Я, в силу странных обстоятельств, имел понятие о том, что Леви чувствует после того, как отец отдал его тело стремному богу, излечил его, чуть не убил его друга, а затем его вырубила девчонка, которая приходила к Леви в кошмарах. Это действительно был очень странный день.
Я сказал:
— В любом случае, я смог позвать тебя. Это значит, что все не так плохо.
Среди работников индустрии здравоохранения было решено позвонить нашим родителям и оставить нас здесь, пока взрослые за нами не приедут.

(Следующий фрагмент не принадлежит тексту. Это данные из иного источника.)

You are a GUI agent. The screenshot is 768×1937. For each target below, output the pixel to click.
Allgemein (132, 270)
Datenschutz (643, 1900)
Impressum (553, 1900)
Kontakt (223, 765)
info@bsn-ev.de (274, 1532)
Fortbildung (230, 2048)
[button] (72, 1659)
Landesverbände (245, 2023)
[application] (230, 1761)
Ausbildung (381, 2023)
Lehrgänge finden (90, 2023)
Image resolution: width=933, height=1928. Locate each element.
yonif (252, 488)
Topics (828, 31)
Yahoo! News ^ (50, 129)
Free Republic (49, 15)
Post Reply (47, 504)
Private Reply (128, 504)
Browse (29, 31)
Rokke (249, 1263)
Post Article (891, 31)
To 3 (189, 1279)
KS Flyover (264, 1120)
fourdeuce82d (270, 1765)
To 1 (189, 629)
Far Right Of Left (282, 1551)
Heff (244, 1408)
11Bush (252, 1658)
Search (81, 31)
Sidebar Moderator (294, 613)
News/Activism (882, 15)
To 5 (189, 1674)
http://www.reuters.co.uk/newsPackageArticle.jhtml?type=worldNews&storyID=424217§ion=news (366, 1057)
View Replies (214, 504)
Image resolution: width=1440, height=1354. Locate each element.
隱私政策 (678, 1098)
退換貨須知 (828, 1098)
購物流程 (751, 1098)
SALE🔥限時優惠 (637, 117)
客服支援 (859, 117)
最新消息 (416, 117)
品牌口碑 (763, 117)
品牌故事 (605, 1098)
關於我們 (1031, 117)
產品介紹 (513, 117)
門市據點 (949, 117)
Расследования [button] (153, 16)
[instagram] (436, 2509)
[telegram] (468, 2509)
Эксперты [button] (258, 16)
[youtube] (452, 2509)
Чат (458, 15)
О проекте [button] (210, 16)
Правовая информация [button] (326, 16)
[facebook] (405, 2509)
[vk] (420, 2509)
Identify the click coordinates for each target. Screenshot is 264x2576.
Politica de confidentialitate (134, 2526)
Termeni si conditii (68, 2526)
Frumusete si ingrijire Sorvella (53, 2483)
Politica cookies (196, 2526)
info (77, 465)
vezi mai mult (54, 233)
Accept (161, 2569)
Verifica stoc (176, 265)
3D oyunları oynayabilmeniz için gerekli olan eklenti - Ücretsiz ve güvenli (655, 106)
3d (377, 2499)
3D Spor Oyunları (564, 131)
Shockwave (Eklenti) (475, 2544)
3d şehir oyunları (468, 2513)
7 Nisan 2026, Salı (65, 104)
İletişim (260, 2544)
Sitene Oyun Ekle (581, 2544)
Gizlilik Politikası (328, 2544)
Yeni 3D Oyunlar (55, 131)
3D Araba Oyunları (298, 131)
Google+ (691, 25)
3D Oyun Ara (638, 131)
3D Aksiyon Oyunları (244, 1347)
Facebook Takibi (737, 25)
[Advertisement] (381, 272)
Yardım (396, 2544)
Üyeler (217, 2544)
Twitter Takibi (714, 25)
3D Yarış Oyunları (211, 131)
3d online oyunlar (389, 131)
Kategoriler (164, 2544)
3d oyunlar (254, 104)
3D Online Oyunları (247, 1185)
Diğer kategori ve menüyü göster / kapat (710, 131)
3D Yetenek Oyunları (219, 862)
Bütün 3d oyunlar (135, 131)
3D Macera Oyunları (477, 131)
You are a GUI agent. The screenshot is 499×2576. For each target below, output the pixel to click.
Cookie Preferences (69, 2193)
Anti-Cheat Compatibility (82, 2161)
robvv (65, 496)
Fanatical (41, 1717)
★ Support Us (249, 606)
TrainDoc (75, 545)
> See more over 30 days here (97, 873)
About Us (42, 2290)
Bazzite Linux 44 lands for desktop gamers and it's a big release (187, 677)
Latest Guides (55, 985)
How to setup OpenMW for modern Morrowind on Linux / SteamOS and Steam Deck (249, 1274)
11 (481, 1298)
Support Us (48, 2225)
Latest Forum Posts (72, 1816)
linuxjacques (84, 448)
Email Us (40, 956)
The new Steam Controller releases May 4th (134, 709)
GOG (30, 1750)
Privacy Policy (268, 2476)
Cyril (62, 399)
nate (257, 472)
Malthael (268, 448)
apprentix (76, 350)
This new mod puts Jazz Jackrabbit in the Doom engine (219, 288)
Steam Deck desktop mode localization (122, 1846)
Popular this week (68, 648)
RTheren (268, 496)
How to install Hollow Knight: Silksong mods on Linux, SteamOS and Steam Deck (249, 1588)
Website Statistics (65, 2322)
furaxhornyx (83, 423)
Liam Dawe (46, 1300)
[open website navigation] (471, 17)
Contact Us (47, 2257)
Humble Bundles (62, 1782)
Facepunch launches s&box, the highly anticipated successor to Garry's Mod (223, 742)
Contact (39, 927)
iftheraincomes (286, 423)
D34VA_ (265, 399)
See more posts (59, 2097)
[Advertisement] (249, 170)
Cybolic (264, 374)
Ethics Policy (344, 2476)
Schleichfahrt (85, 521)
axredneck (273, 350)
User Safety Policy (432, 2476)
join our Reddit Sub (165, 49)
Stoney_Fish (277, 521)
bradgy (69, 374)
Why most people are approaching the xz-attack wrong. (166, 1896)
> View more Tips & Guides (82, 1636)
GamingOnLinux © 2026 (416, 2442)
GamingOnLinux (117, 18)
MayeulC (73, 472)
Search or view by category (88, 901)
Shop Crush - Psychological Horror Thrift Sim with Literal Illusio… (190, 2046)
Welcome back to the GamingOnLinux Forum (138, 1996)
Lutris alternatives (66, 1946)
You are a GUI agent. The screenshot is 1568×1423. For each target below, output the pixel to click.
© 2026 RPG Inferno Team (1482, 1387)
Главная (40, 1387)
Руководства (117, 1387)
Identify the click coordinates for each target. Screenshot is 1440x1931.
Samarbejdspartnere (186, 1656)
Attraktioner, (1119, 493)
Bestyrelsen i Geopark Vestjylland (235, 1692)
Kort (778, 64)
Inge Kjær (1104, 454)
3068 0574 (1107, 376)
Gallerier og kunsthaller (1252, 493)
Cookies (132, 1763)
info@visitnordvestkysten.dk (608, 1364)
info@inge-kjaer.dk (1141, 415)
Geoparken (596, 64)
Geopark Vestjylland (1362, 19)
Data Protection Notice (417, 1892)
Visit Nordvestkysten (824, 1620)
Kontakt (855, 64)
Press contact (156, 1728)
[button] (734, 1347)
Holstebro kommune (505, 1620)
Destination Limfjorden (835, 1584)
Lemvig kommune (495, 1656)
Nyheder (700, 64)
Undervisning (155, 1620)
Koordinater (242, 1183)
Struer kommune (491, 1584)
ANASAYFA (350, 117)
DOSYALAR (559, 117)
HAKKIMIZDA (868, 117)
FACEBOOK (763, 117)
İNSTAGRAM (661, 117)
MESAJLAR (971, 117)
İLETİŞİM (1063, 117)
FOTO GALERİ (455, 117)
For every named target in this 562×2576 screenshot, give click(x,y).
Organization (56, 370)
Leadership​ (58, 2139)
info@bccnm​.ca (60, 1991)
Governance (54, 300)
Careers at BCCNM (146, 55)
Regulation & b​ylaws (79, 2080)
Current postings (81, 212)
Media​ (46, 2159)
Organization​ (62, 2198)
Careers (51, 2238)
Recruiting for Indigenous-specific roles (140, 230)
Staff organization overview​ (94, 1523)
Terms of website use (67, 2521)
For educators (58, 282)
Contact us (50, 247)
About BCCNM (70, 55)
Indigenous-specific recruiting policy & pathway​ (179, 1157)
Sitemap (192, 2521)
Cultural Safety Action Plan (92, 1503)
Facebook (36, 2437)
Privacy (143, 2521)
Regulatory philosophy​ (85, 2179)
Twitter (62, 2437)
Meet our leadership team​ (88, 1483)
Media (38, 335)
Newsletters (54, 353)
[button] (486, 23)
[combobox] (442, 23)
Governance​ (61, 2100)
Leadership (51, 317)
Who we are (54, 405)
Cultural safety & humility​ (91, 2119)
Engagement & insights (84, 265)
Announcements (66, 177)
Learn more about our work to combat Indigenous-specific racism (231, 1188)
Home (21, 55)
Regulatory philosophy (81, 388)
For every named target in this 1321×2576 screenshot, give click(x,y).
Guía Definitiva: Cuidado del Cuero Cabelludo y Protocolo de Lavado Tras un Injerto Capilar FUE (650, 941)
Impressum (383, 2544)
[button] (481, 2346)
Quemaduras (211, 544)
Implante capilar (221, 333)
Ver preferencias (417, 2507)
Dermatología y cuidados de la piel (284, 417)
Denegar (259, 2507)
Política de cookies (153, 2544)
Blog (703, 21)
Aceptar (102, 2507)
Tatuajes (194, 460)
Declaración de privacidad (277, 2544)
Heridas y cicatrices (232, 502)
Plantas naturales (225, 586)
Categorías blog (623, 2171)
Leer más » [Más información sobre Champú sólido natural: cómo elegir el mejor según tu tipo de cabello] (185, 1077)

Я не стал говорить, что один из родителей ближе, чем все тут думают, и что мы с ним едва справились. Зато я смог посмотреть на своих друзей с гордостью, потому что мне, наконец-то, пригодилась моя пачка честно заработанных денег. Она потеряла половину своего веса, но, безусловно, оно того стоило. Вирсавия бы меня поняла, ха.
— В мире все решает дипломатия, дорогой друг, — сказал я Леви. — И то, что этим лапочкам понравился Рафаэль. Даже с разбитым носом.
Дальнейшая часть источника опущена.